William “Bill” G. Mays, entrepreneur, philanthropist and civic leader, was born in Evansville, Indiana to Joy and Theodore C. Mays, Sr. on December 4, 1945. The youngest of three sons, his older brothers, Theodore Jr. and Robert, were twins. Both parents were educators who encouraged their children to excel in their studies.
Mays graduated from Evansville’s Lincoln High School, an institution that was segregated until his senior year. When he graduated in 1963, Mays’ academic accomplishments led to his recognition as the number one graduating male student from Evansville Lincoln High School.
His father’s academic training inspired Mays to study chemistry at Indiana University in Bloomington where he earned a Bachelor of Arts Degree in 1970. In 1973, he earned a Master of Business Administration Degree from Indiana University.
Mays’ early professional career included work as a test chemist, sales professional, and an account manager. He worked for Procter & Gamble Co. (P&G), Eli Lilly Company, and Cummins Engine Company. His academic training and work in chemistry, finance, marketing and manufacturing prepared him to take on the presidency of a small chemical distributorship, Specialty Chemicals, a division of Chemical Investors, in 1977. Sales of the company grew from $300,000 to $5 million during his three-year tenure as president. However, when the racial composition of Specialty’s Board of Directors changed, Mays resigned the presidency in 1980 rather than participate in the inaccurate representation of Specialty Chemicals as a minority-run business.
In March 1980, Mays launched the Mays Chemical Company, Inc. In the early years, the company was a one-man operation with Mays handling all responsibilities. By the end of its first year, Mays Chemical boasted $2 million in sales, twice its goal. In 1985, Mays purchased the remnants of Specialty Chemicals and absorbed it into Mays Chemical. In the first five years of Mays Chemical, company sales reached $50 million and in ten years they topped $100 million. At the time of his death, Mays Chemical Company employed more than 180 people in Indianapolis, Chicago (Illinois), Detroit (Michigan), New Jersey, Canada, and Puerto Rico, and reported more than $180 million in sales.
Recognized as Indiana’s most successful Black businessman, Mays purchased the nation’s fourth oldest surviving black newspaper, The Indianapolis Recorder, in 1990. Under his ownership, the newspaper earned multiple awards and recognition from the National Newspaper Publishers Association. He entered the electronic media industry in 1993 by becoming the majority owner of IBL, LLC; minority owner of Shirk, Inc.; and a member of the Board of Directors of Hoosier Broadcasting Corporation. In June 2000, Radio One, the nation’s largest minority-owned media organization purchased these businesses for $40 million.
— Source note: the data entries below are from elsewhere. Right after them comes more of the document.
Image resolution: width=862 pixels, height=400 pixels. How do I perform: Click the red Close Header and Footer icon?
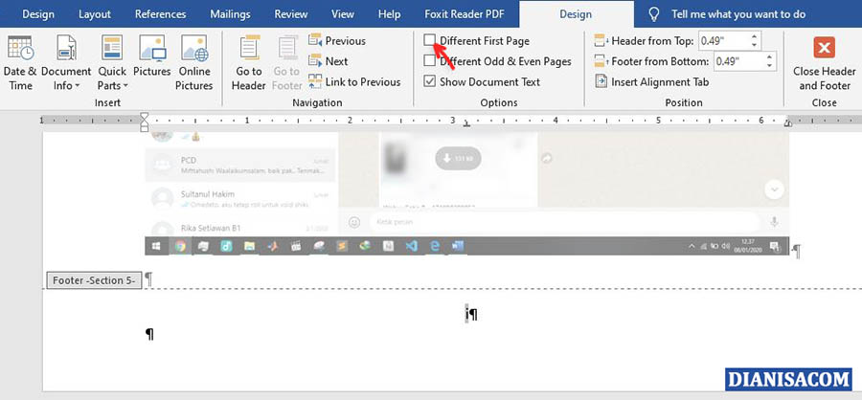(824, 50)
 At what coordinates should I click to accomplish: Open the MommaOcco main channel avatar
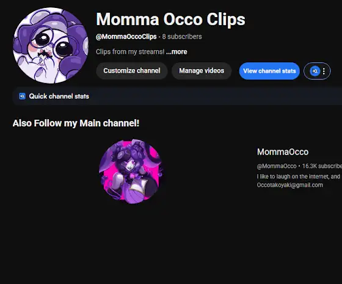[x=131, y=172]
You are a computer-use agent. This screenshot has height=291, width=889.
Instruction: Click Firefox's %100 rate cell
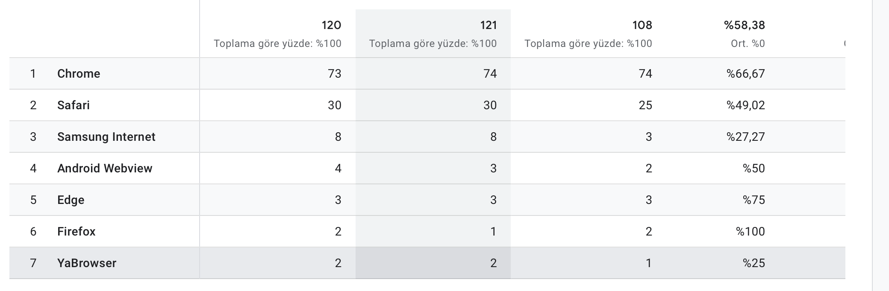[x=751, y=231]
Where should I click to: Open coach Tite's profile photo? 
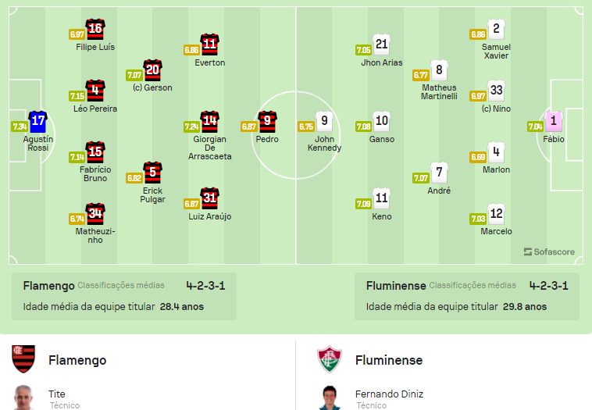click(23, 398)
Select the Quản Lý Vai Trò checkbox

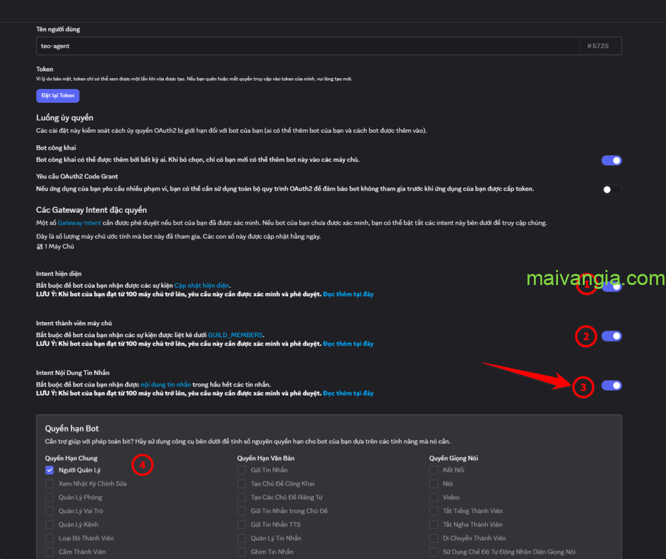(x=49, y=511)
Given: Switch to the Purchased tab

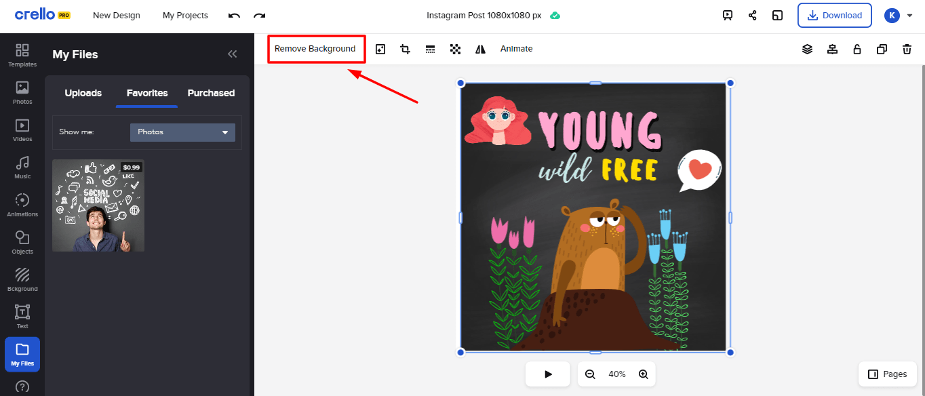Looking at the screenshot, I should point(211,93).
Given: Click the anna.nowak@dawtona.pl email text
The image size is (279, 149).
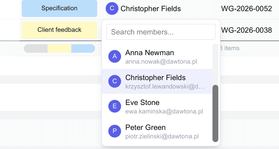Looking at the screenshot, I should click(161, 62).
Additionally, Mays’ interests included property management and leasing companies, golf courses, boat and construction companies.
A mentor and advisor for numerous aspiring business professionals, Mays celebrated many “firsts” including being the first black person to serve as Chairman of the Indianapolis Chamber of Commerce (1993-1994), and the first black person appointed to the Indiana Hoosier Lottery Commission (1991).
Mays was married to Rose (Cole) Mays, Ph.D., professor emerita and former Associate Dean for Community and International affairs in the Indiana University School of Nursing in Indianapolis.
William “Bill” Mays died on December 4, 2014, his 69th birthday, in Indianapolis, Indiana.